SCH-48461
- Names: Preferred IUPAC name (3R,4S)-1,4-Bis(4-methoxyphenyl)-3-(3-phenylpropyl)azetidin-2-one

Identifiers
- CAS Number: 148260-92-8;
- 3D model (JSmol): Interactive image;
- ChEMBL: ChEMBL23541;
- ChemSpider: 117230;
- PubChem CID: 132832;
- UNII: T0H910M40A;
- CompTox Dashboard (EPA): DTXSID50933354 ;

Properties
- Chemical formula: C_{26}H_{27}NO_{3}
- Molar mass: 401.49748

= SCH-48461 =

SCH-48461 is a cholesterol absorption inhibitor.

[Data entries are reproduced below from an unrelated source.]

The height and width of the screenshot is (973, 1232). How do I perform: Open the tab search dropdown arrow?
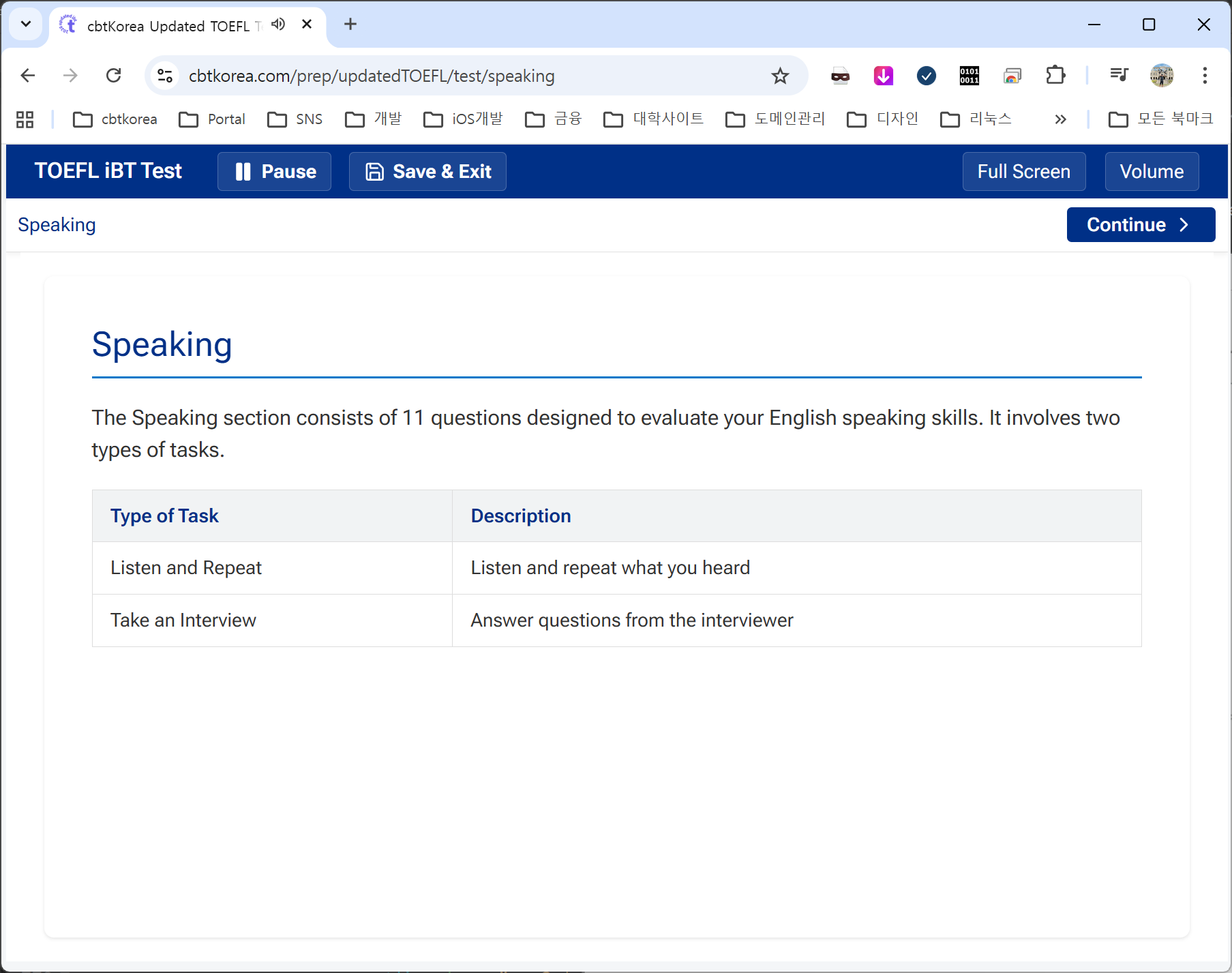click(x=26, y=25)
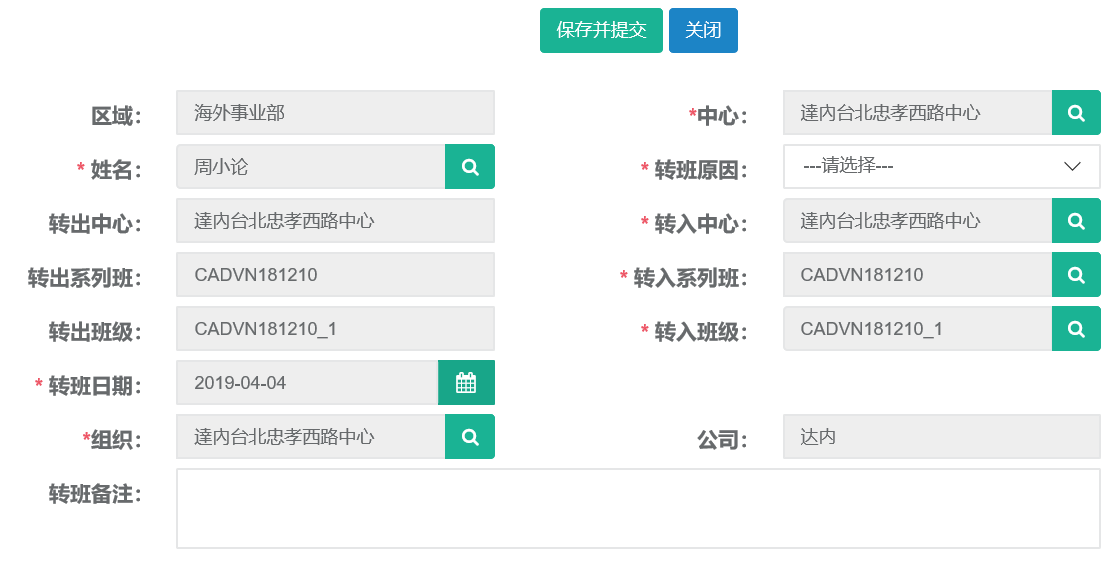Image resolution: width=1114 pixels, height=563 pixels.
Task: Click the 转出班级 field showing CADVN181210_1
Action: point(335,329)
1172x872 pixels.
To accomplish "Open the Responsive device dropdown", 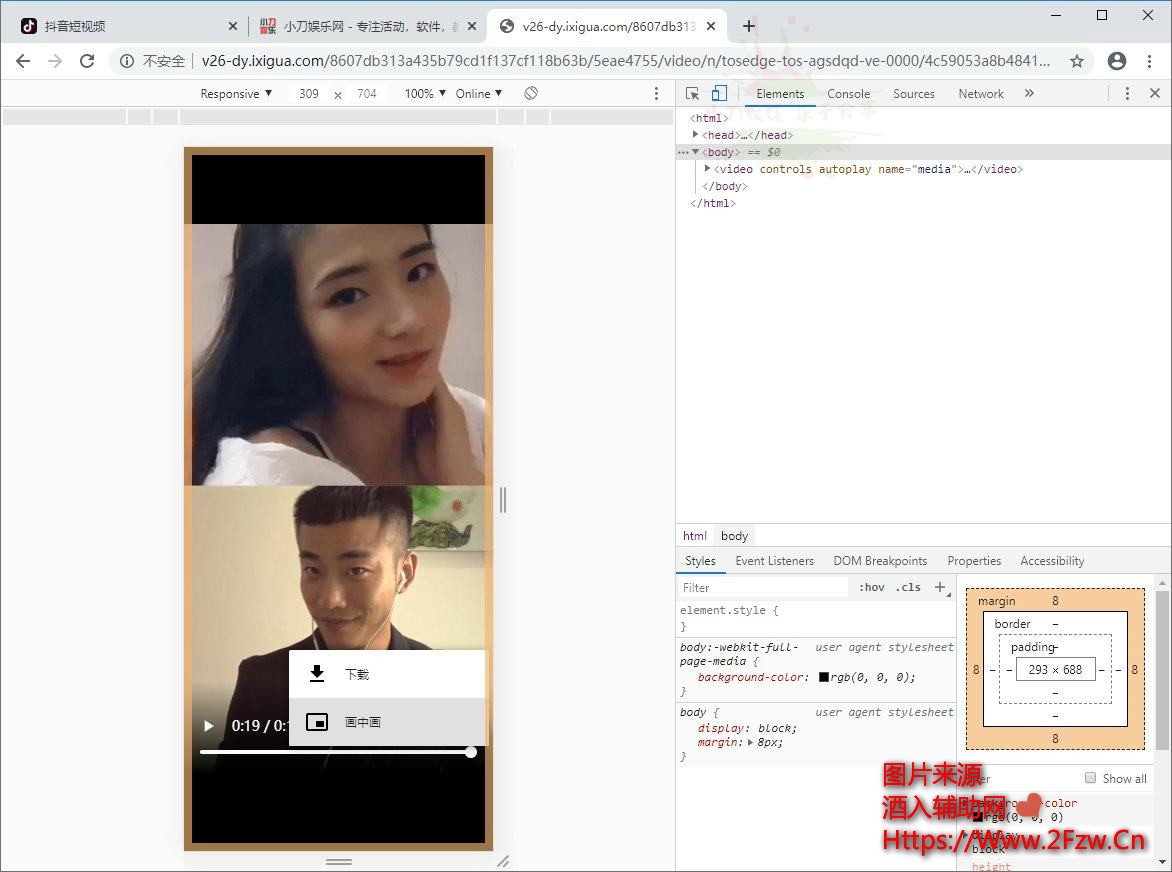I will coord(236,93).
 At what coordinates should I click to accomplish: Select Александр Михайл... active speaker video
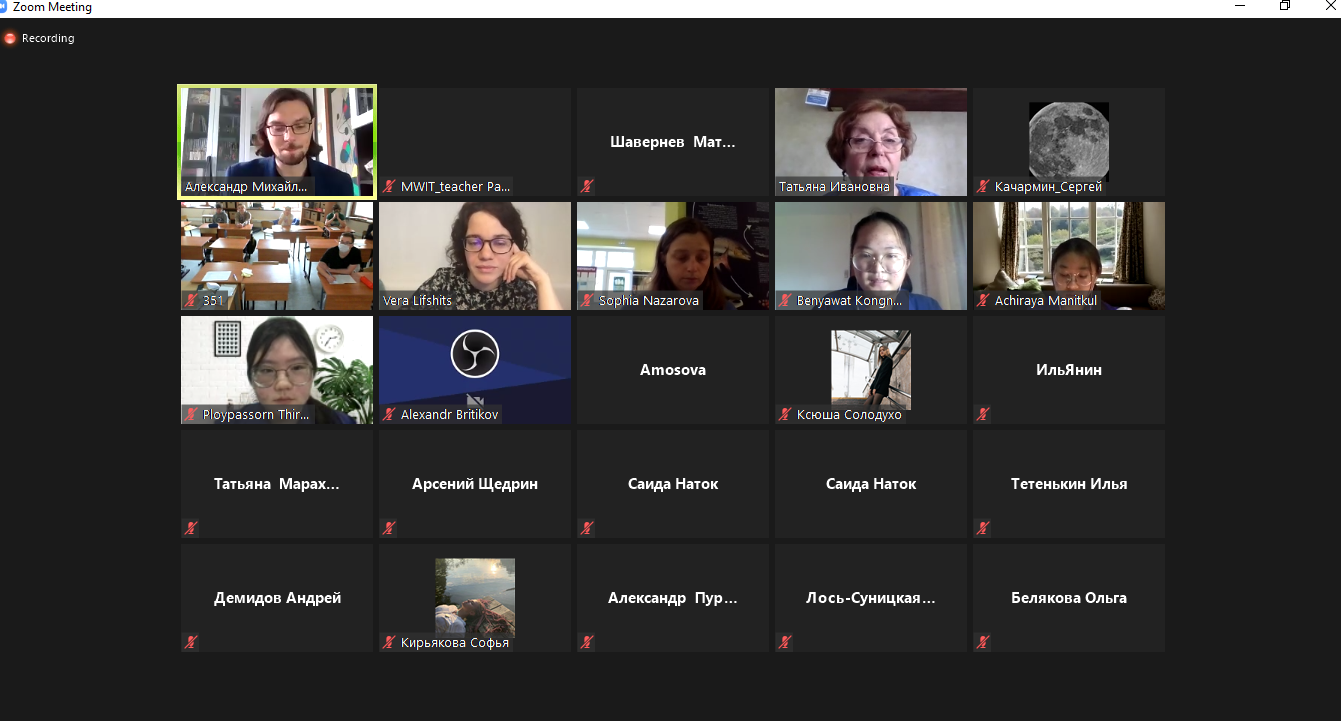click(x=277, y=142)
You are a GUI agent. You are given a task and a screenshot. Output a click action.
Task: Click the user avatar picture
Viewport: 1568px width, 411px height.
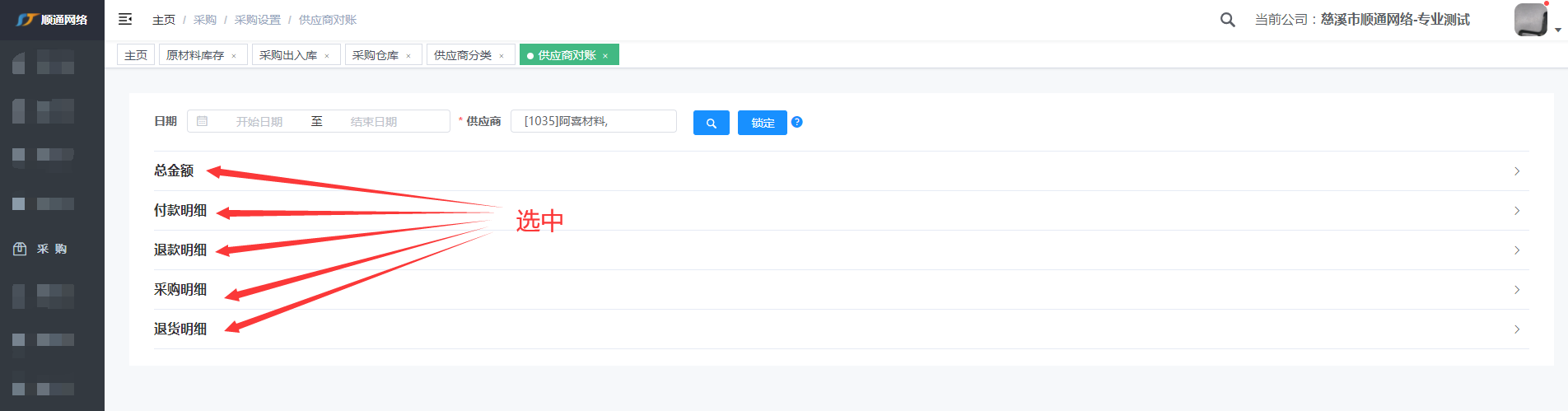point(1530,20)
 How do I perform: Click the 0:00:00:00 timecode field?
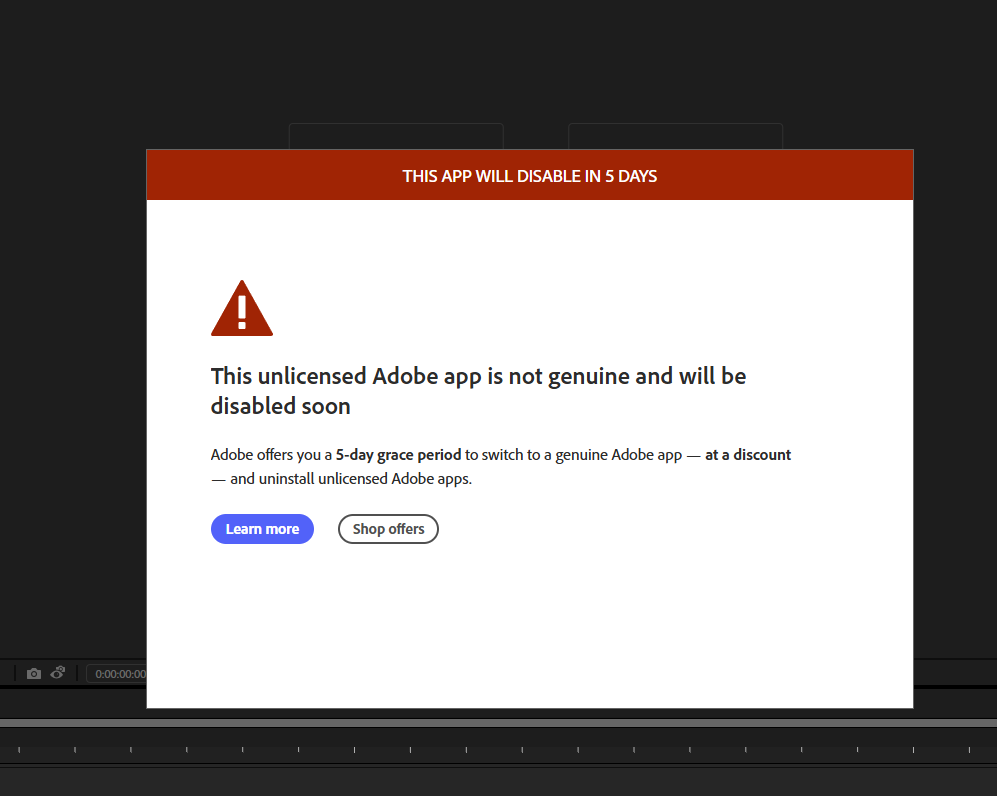117,674
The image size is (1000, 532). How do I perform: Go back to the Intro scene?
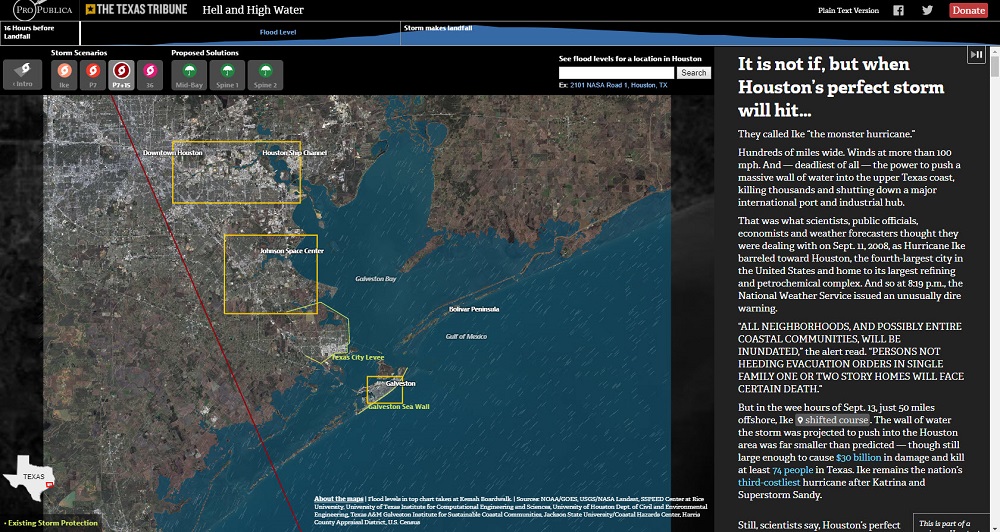22,73
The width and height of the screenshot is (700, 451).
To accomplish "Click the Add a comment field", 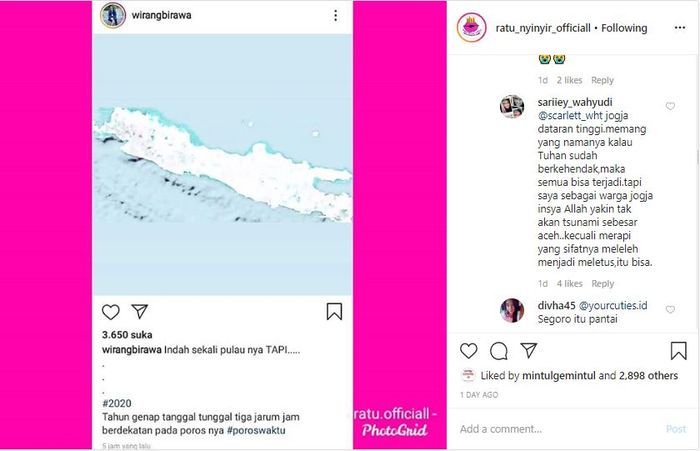I will pyautogui.click(x=560, y=429).
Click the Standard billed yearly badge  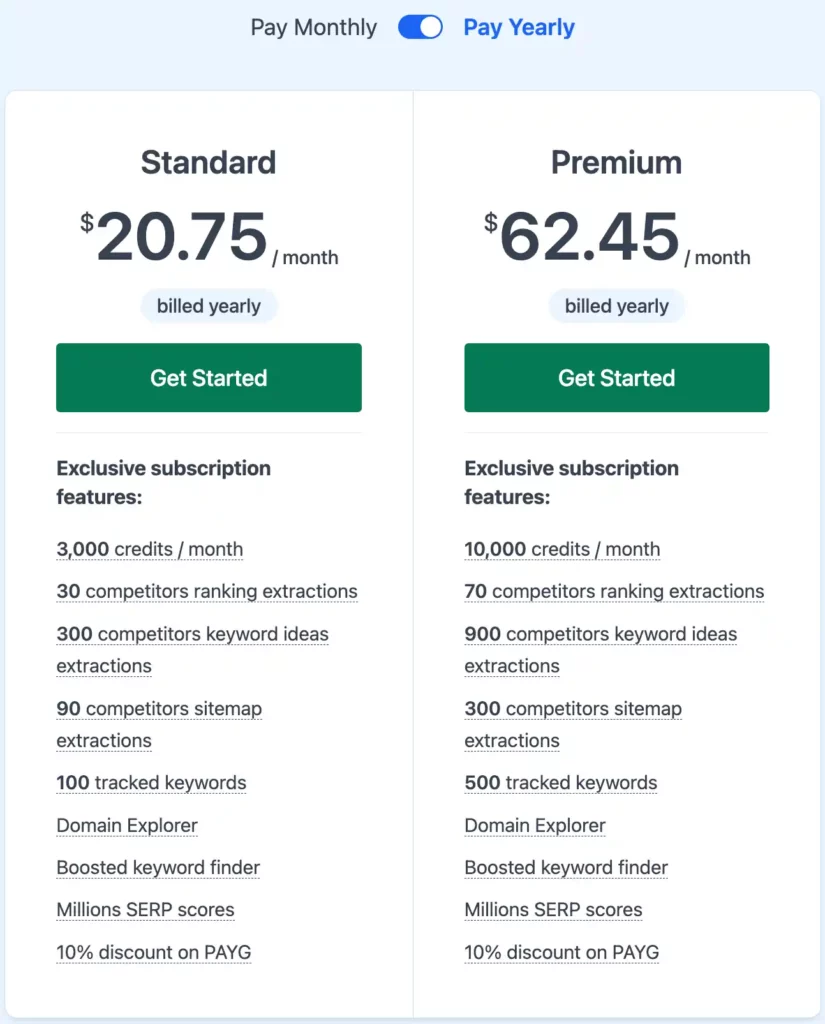(x=208, y=306)
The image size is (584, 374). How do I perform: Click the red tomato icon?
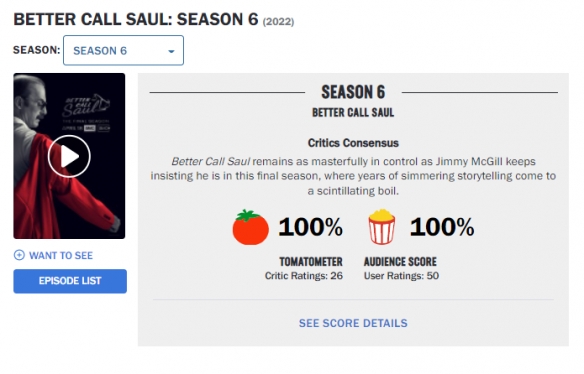pos(250,227)
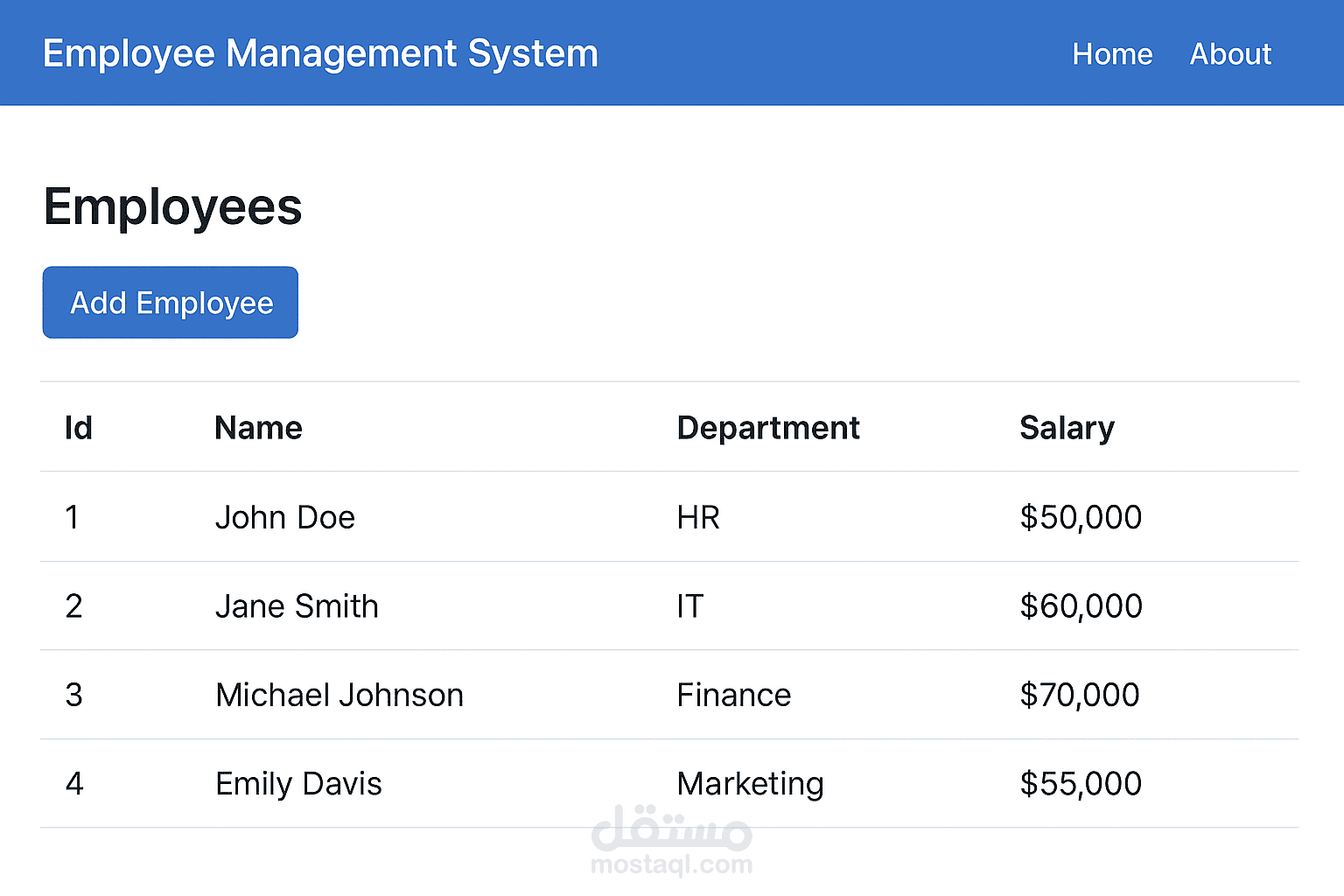Select the John Doe name cell
This screenshot has width=1344, height=896.
[x=285, y=517]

During the early phases of an NPC1L1 inhibitor discovery program at Schering-Plough, conformationally restricted analogs based on the 2-azetidinone backbone were targeted by Burnett and co-workers. Early in the biological evaluation, it became apparent that even though the in vitro ACAT inhibitory activity of these analogs was modest (e.g., IC_{50} values of 2–50 mM), they exhibited significant activity in a cholesterol-fed hamster model (CFH). The discovery of the prototypical 2-azetidinone CAI, SCH-48461 (ACAT IC_{50} ~26 mM, ED_{50} of CE reduction in hamsters ~2.2 mpk) and the details of the first-generation SAR have been described in detail.